Add StateDisabled for operator-initiated disable, keeping StateRemoved
for backends that disappear during a config reload. Previously both
used StateRemoved, which was confusing: "removed" implies the backend
no longer exists in config, but a disabled backend is still present
and can be re-enabled on the fly.
- health: add StateDisabled with String() "disabled", Disable() method
with probe code "disabled". Record() rejects probes in all three
inactive states (paused, disabled, removed).
- checker: DisableBackend calls backend.Disable() instead of Remove().
- docs: healthchecks.md rewritten for pause (goroutine cancelled, not
just results discarded), and separate disabled/removed state rows.
user-guide.md updated to match.
- Makefile: add fixstyle target (gofmt -w .).
Prometheus metrics (internal/metrics/, cmd/maglevd/)
- New --metrics-addr flag (default :9091, env MAGLEV_METRICS_ADDR)

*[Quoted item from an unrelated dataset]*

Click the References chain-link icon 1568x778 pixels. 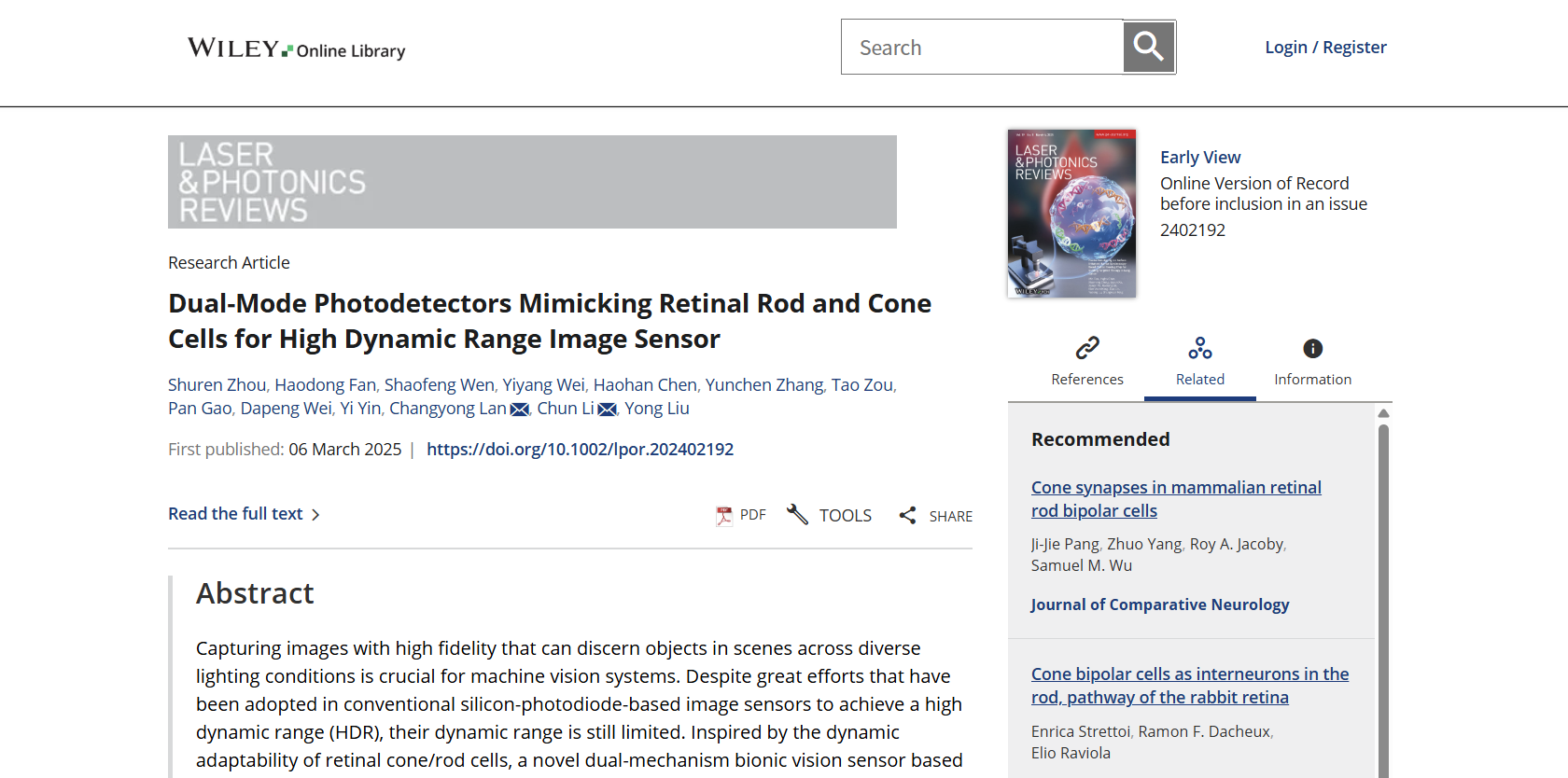[1086, 349]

serving /metrics via promhttp.
- Gauge metrics scraped on demand via a custom prometheus.Collector:
maglev_backend_state, maglev_backend_health, maglev_backend_enabled,
maglev_frontend_pool_backend_weight.
- Inline counter/histogram metrics updated per probe:
maglev_probe_total (by backend, type, result, code),
maglev_probe_duration_seconds (by backend, type),
maglev_backend_transitions_total (by backend, from, to).

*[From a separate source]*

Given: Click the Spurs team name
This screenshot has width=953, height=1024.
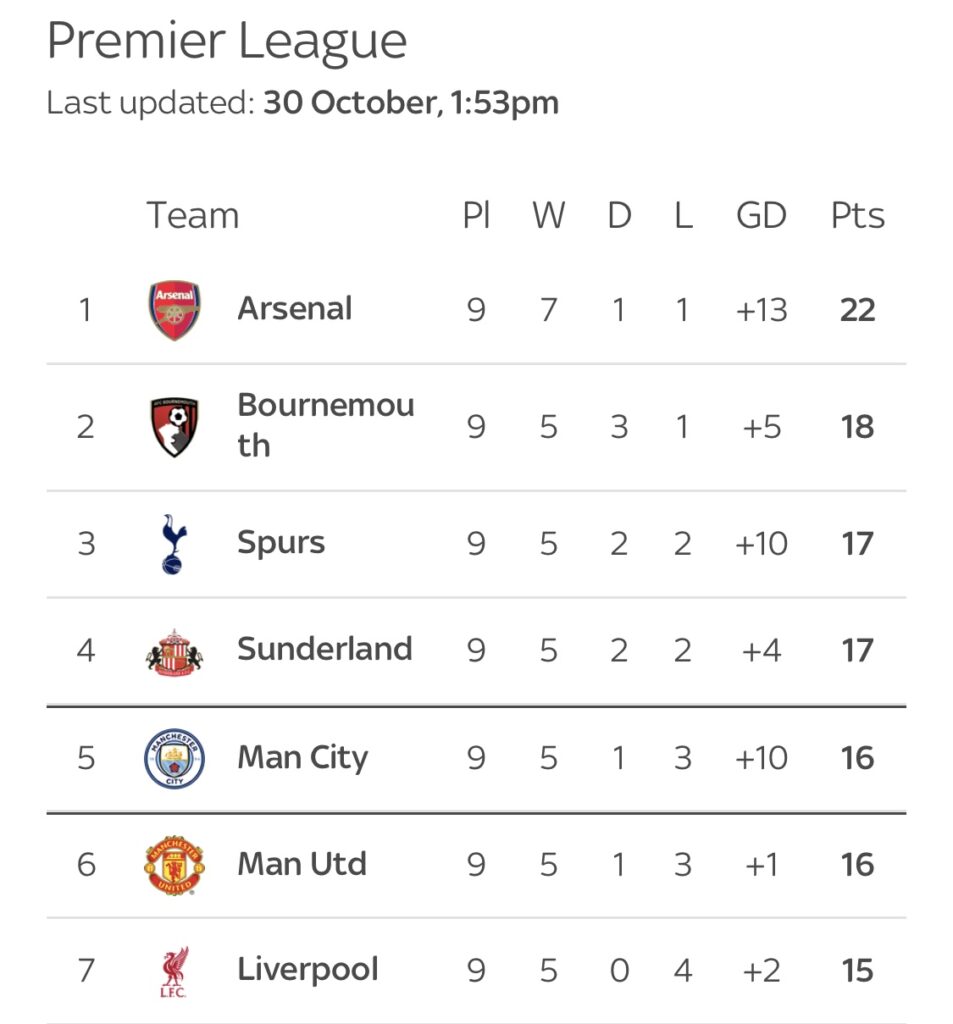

- StateSource interface in metrics package breaks the import cycle
with checker; checker.Checker satisfies it via GetBackendInfo.
Integration tests
- Run maglevd inside a containerlab node (debian:trixie-slim with
build/ bind-mounted) instead of on the host. Eliminates port
collisions with any host maglevd.
- maglevc commands run via docker exec into the maglevd container.

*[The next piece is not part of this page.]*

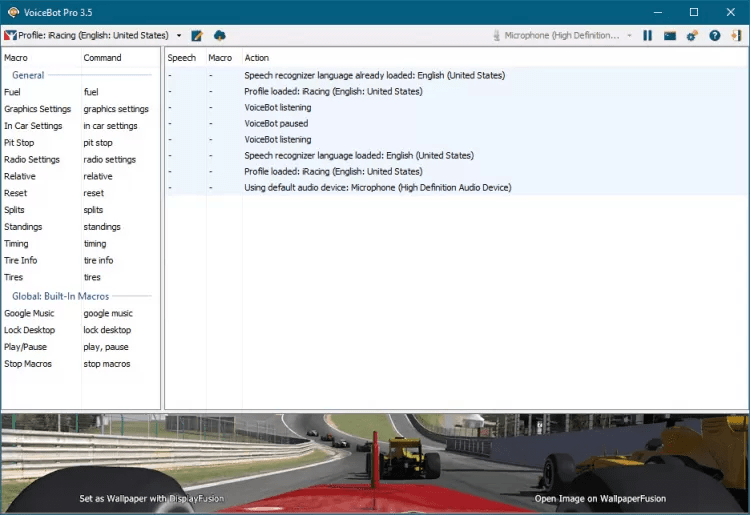Click the iRacing profile logo icon
This screenshot has height=515, width=750.
pyautogui.click(x=10, y=35)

- Add 6 Prometheus test cases: endpoint reachable, all backends
report state=up, probe counters non-zero, duration histogram
populated, pool weights correct, transition counters present.
Pause semantics
- PauseBackend now cancels the probe goroutine so no HTTP/TCP/ICMP
traffic is sent while the backend is paused. Previously the goroutine
kept running and results were silently discarded.
- ResumeBackend launches a fresh probe goroutine on the existing worker,
preserving transition history. The backend re-enters unknown state.
Integration tests (tests/01-maglevd/)
- Containerlab topology with 3 nginx:alpine backends on a dedicated
management network (172.20.30.0/24) with static IPs.
- maglevd config with 200ms HTTP health-check interval for fast test
convergence (rise=2, fall=2).
- 8 test cases: deploy lab, start maglevd, all backends reach up,
nginx logs confirm probes arriving, pause stops probes (probe count
stable), resume restarts probes, disable stops probes, enable
restarts probes.
VPP dataplane test (tests/02-vpp-lb/)
- Rewrite 01-e2e-lab.robot to match the actual single-VPP topology:
test client-to-server ping through VPP bridge domains and verify
nginx is serving on all app servers. The previous version referenced
a non-existent topology file and tested OSPF/BFD between two VPP
nodes that don't exist in this lab.
Build infrastructure
- Add 'make robot-test' target with TEST= for suite selection.
- Add tests/.venv target for Robot Framework virtualenv.
- Make IMAGE optional in rf-run.sh.
- Add .gitignore entries for test output, venv, logs, and clab state.